Em conversa de 20 de março de 2025, Vorcaro relatou que estava reunido com Moraes quando Motta e Ciro apareceram para conversar com o magistrado. A troca de mensagens ocorreu após Graeff questionar se ele estava acompanhado. “Você está com gente aí? Ou está me ignorando de propósito?”, perguntou ela.
“Estou sim. Acabou chegando Hugo e Ciro aqui para falarem com Alexandre. Não deve demorar. Mas, se você for dormir, eu saio e te chamo”, respondeu Vorcaro.
As mensagens também registram outros encontros mencionados pelo banqueiro com o presidente da Câmara. Em conversa de 8 de maio de 2025, Vorcaro afirmou que Motta permaneceu em reunião com ele até a madrugada.

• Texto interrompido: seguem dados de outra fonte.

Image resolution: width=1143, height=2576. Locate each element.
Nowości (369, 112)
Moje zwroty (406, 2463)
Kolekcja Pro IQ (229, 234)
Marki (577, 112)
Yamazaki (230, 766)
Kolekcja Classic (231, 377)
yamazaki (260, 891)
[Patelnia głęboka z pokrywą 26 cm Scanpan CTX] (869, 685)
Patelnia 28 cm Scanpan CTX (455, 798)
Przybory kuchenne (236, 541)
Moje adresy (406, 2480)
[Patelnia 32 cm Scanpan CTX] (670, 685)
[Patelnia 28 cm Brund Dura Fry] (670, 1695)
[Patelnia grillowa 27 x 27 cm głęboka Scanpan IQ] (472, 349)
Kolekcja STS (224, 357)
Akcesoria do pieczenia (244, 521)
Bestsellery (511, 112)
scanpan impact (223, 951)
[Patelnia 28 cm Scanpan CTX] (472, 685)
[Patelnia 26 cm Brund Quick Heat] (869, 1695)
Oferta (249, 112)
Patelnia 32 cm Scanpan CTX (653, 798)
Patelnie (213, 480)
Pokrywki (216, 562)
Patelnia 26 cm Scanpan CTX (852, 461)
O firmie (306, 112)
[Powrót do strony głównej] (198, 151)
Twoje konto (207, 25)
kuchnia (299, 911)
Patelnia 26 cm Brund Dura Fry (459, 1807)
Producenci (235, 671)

“Hugo saiu daqui quase 3 da manhã. Queria saber de tudo no detalhe”, escreveu.
Jantar com Motta e empresários
Meses antes, em 26 de fevereiro de 2025, Vorcaro já havia citado um encontro com o deputado. Na ocasião, ele afirmou que esteve presente em um jantar na “residência oficial” ao lado de Motta e de outros empresários.
“Tô num jantar na residência oficial com Hugo e seis empresários”, disse o banqueiro à ex-namorada.
As mensagens fazem parte da investigação da PF que fundamentou a 3ª fase da Operação Compliance Zero. Na decisão que autorizou prisão de Vorcaro, o ministro André Mendonça apontou indícios de um esquema criminoso que pode envolver integrantes da alta cúpula de órgãos governamentais.
Procurado, Hugo Motta preferiu não comentar sobre o teor da reunião.
‘Atividade legítima’
Citado em investigação da Polícia Federal como um dos contratantes de influenciadores com o objetivo de defender o banqueiro Daniel Vorcaro nas redes sociais e atacar adversários, o empresário Thiago Miranda afirmou, em nota, que prestou serviços de “comunicação e gestão de reputação” e disse que esse tipo de atividade é “legítima e amplamente praticada no mercado”.
Thiago Miranda, que é dono da agência MiThi, também afirmou que mantém participação de 10% no quadro societário do Grupo Léo Dias, ao contrário da nota divulgada anteriormente pelo grupo dizendo que a relação entre eles havia sido interrompida em junho de 2025. Procurado, o grupo Léo Dias ainda não se manifestou novamente.
Miranda se manifestou, em nota, depois que reportagem do Estadão mostrou a citação ao seu nome no inquérito da PF sobre a contratação dos influenciadores. É a primeira vez que ele se manifesta depois que o caso veio a público.
“Em relação à reportagem publicada por O Estado de S. Paulo sobre investigações envolvendo supostas publicações em defesa do banqueiro Daniel Vorcaro, o empresário Thiago Miranda esclarece que o trabalho desenvolvido pela Agência MiThi esteve restrito à prestação de serviços de comunicação e gestão de reputação, atividade legítima e amplamente praticada no mercado, voltada à construção de narrativas públicas e posicionamento institucional”, afirmou em nota.
O empresário ainda reiterou que permanece vinculado ao Grupo Léo Dias: “Thiago Miranda também esclarece que, ao contrário do que foi divulgado em janeiro de 2026 em nota atribuída ao Grupo Léo Dias e repercutida por outros veículos de imprensa, ele permanece no quadro societário do Grupo Léo Dias, com participação correspondente a 10% do capital social da empresa. Não houve protocolo de transferência de cotas nem arquivamento de alteração contratual que formalize eventual desligamento do empresário da sociedade”.